**WHAT TO DO**.
Keep only the lines that hold the string "hamburger", filtering out the rest of the entries below.

**EXERCISE INPUTS**.
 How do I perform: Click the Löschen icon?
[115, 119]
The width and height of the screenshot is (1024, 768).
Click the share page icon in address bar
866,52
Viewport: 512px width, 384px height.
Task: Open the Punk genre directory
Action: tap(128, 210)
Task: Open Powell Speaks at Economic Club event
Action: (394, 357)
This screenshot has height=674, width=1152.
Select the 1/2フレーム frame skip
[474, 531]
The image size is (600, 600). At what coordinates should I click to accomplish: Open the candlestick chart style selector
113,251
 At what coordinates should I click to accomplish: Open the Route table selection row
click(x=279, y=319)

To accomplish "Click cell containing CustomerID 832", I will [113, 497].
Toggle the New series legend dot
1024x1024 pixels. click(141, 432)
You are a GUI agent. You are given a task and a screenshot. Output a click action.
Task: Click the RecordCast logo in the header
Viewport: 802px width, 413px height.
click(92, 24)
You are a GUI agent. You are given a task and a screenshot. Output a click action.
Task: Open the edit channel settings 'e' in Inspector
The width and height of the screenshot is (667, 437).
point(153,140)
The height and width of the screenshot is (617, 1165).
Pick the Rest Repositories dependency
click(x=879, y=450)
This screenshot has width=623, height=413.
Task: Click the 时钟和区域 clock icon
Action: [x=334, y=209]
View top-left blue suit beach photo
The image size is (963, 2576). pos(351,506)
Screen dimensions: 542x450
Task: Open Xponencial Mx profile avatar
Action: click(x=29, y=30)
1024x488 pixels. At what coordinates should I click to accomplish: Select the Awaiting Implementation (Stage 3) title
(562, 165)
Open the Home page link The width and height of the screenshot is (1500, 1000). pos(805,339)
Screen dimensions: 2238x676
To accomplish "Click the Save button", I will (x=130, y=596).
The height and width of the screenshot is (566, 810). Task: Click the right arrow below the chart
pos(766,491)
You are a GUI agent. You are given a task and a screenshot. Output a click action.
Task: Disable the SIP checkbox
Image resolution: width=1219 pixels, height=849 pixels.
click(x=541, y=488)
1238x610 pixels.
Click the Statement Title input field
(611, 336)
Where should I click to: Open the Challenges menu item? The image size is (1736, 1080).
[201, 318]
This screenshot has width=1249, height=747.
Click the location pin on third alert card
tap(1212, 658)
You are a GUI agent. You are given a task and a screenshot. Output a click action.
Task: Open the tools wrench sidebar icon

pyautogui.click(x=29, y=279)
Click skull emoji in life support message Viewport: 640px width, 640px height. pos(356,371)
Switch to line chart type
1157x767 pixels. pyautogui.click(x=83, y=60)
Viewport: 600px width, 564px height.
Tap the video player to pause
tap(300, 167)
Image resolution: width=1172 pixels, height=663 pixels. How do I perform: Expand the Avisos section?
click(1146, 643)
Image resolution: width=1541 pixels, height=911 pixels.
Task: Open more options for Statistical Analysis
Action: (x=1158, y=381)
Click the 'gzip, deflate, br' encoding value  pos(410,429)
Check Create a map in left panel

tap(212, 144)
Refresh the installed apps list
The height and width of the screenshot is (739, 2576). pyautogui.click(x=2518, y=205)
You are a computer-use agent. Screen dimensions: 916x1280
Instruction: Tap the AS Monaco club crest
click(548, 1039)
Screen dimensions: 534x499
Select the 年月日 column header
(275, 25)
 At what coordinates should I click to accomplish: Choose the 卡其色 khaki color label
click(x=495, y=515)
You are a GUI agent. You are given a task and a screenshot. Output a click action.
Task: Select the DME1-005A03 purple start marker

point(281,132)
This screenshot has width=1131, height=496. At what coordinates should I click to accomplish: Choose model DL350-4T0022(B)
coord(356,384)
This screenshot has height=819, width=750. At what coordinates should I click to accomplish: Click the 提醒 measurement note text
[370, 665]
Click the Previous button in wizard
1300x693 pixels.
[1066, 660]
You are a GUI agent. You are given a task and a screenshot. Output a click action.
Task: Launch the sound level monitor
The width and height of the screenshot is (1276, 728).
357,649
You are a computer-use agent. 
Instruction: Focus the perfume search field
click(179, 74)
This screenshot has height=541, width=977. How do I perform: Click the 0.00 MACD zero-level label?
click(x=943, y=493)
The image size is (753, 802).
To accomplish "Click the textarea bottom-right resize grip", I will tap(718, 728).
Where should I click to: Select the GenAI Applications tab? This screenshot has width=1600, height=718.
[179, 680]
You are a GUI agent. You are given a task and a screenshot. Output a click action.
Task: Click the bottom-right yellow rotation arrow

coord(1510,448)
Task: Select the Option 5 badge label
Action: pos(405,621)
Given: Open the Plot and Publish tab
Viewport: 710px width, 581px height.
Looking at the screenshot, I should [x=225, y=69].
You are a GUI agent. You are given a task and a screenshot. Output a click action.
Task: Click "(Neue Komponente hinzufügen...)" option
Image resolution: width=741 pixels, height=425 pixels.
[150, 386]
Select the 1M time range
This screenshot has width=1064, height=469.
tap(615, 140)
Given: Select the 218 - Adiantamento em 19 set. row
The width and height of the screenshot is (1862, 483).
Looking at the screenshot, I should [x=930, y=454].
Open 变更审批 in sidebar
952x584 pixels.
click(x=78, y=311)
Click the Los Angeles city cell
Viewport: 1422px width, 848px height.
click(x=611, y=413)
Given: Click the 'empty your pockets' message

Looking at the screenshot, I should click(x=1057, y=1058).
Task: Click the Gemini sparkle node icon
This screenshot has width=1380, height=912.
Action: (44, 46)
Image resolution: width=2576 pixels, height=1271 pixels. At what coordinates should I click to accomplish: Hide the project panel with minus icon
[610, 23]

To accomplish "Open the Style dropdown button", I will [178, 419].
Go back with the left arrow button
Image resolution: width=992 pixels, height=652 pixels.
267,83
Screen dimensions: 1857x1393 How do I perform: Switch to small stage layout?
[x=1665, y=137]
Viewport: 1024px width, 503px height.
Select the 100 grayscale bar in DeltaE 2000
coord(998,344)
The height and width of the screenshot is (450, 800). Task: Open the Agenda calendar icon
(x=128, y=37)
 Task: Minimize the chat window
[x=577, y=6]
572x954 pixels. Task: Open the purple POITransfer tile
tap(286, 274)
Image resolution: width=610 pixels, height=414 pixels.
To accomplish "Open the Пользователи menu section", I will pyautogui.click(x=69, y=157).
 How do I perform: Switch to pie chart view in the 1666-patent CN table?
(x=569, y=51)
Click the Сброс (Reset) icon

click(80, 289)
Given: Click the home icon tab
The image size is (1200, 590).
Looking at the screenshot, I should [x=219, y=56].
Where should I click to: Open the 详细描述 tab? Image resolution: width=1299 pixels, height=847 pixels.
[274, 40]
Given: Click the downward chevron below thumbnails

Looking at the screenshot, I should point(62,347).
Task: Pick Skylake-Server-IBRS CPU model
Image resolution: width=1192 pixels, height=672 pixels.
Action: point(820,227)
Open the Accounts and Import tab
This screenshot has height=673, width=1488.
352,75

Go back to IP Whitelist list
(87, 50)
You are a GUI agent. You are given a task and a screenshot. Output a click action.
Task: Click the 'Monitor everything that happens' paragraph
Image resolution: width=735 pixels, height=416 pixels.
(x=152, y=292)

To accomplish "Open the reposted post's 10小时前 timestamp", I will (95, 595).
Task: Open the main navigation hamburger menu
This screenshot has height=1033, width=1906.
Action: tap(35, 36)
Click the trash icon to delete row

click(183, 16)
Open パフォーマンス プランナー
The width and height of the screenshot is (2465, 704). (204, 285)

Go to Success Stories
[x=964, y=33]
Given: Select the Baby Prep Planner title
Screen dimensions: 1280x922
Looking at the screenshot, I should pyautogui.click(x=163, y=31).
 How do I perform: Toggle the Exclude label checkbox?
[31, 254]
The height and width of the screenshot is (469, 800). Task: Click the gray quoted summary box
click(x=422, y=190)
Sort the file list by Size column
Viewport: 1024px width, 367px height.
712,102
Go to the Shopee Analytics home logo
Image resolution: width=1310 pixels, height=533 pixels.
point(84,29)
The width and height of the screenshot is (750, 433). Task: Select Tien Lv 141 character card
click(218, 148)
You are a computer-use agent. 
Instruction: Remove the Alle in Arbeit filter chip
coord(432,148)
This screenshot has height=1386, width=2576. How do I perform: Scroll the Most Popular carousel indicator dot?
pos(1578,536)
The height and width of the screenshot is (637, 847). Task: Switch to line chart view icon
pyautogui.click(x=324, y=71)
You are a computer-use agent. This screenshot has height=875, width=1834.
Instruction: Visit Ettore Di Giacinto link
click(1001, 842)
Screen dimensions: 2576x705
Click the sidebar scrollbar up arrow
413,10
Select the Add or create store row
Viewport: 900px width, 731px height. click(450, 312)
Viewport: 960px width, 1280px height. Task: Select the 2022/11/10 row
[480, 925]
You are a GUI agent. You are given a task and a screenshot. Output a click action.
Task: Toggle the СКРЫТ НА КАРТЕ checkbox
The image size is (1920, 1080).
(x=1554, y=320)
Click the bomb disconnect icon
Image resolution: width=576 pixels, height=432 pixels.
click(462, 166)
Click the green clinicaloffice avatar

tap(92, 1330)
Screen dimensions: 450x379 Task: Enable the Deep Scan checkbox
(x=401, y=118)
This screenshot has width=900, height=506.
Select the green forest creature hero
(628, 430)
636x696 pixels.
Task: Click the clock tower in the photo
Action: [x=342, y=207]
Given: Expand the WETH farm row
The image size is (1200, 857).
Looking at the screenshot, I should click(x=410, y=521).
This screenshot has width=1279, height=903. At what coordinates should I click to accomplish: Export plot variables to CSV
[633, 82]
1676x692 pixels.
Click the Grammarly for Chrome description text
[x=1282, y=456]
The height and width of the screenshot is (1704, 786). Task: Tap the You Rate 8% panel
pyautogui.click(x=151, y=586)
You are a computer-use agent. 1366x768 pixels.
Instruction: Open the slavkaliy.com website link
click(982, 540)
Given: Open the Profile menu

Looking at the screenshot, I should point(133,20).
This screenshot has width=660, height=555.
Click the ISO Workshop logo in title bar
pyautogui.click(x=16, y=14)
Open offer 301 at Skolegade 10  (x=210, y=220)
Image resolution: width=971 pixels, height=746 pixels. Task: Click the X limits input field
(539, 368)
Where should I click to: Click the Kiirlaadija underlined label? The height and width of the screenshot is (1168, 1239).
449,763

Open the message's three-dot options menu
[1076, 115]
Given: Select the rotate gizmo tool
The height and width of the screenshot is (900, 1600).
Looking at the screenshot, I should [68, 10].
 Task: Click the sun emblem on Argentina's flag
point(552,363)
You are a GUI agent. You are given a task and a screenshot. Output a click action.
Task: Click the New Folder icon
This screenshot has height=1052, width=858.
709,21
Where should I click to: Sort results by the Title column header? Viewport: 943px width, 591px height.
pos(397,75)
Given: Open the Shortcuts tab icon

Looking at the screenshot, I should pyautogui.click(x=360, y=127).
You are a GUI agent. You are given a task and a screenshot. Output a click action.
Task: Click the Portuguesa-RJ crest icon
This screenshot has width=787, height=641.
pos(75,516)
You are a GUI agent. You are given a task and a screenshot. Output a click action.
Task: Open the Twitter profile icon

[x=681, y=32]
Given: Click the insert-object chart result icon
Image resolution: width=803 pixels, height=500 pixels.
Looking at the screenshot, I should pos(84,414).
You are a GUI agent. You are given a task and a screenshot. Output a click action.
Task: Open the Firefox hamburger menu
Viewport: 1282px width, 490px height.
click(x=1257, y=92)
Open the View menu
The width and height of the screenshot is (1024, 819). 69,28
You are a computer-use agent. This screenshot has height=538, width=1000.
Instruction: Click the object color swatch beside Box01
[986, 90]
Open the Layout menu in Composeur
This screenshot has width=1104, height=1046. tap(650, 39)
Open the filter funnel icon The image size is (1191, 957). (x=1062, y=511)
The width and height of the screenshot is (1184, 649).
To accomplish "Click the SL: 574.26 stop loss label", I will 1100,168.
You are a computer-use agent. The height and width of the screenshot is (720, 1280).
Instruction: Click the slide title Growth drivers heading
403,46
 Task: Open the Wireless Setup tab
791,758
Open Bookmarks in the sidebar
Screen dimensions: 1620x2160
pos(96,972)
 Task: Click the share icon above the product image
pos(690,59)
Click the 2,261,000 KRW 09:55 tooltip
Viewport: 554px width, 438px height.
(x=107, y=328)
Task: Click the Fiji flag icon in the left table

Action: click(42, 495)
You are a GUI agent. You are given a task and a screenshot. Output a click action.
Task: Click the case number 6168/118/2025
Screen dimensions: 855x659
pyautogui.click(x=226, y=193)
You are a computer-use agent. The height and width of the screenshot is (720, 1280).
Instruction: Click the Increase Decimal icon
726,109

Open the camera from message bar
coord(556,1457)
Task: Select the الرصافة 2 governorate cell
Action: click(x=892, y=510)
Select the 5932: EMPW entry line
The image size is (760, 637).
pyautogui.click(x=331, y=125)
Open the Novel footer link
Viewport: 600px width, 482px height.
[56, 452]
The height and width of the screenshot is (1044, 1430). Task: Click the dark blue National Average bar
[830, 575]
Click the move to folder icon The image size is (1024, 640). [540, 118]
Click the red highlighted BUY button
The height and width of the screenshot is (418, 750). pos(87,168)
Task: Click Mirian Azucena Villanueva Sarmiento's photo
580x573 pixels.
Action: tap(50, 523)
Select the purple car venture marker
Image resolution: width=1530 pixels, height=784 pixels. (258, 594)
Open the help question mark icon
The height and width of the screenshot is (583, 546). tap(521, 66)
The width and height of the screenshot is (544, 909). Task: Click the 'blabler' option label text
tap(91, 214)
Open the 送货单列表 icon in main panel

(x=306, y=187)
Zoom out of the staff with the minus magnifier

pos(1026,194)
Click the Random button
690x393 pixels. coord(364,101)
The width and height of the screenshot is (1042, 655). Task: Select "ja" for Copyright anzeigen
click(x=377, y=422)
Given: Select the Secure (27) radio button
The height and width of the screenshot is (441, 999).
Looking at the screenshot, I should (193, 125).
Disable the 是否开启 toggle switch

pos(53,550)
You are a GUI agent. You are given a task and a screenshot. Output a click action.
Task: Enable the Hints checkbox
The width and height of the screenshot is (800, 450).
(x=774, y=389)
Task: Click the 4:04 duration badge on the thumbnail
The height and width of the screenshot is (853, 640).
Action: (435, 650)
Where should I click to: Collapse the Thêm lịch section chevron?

**RESPONSE TO THIS EXERCISE**.
Task: Open the main navigation hamburger menu
Task: Open the Firefox hamburger menu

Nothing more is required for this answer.